**WHAT YOU HAVE TO DO:**
Wherever a line in the data below holds "Task", copy that line.

**DATA SECTION:**

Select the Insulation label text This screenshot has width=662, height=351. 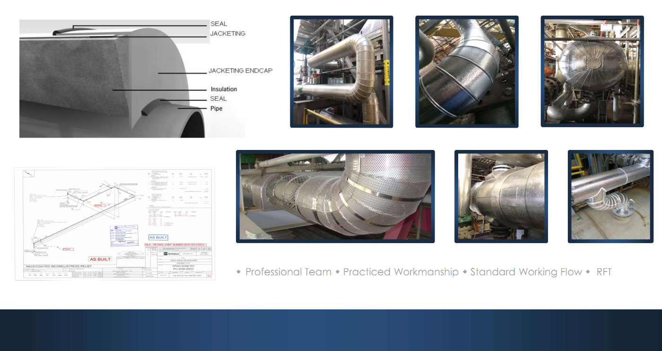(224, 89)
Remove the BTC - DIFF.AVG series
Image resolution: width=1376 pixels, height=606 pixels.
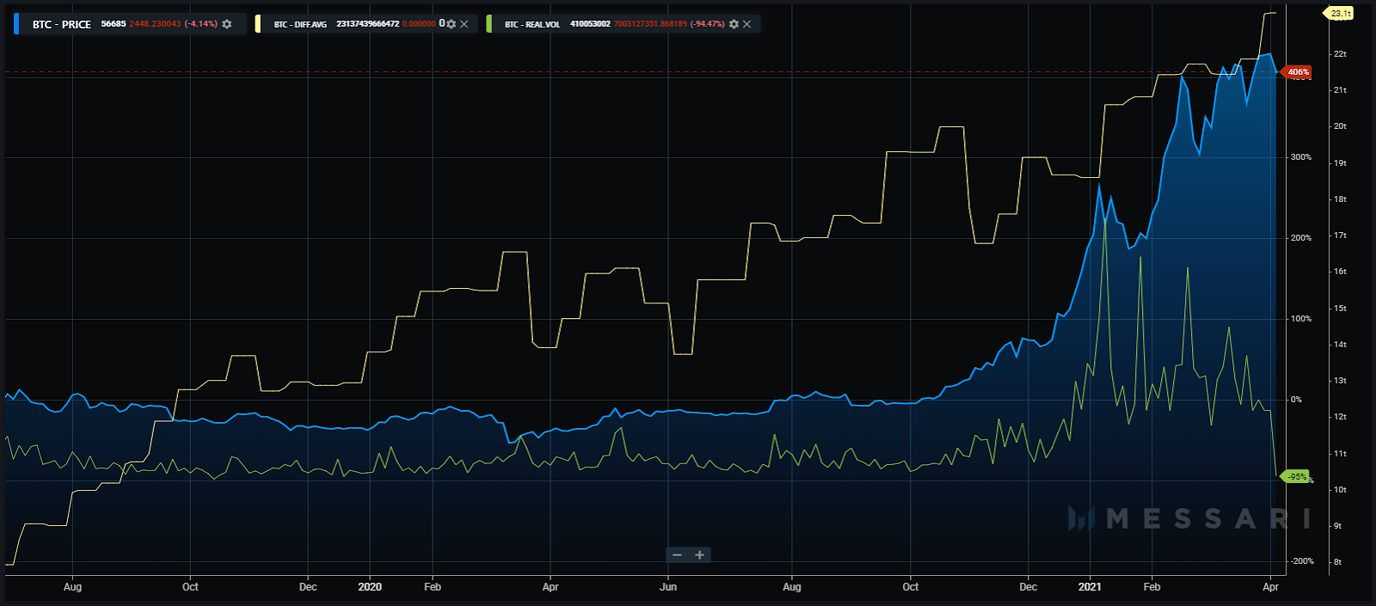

* * *

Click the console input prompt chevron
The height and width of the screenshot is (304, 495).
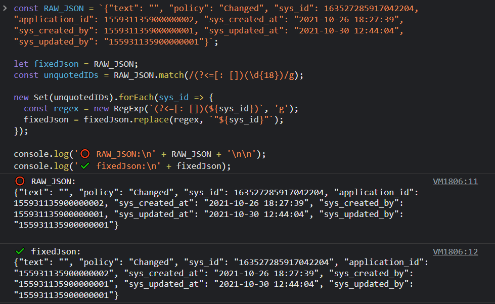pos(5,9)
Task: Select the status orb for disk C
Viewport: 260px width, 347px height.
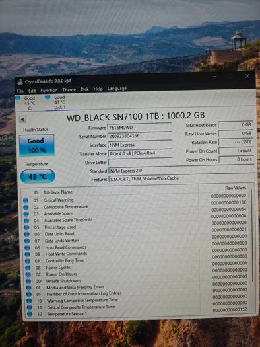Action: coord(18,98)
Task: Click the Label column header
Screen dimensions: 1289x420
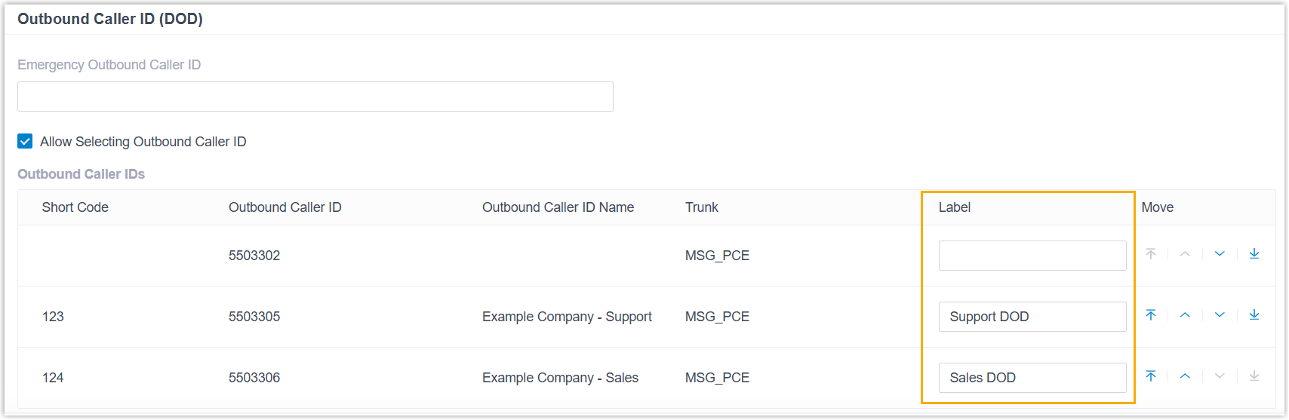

**SOLUTION TO THIS EXERCISE:**
Task: Select the status orb for disk C
Task: Click the Label column header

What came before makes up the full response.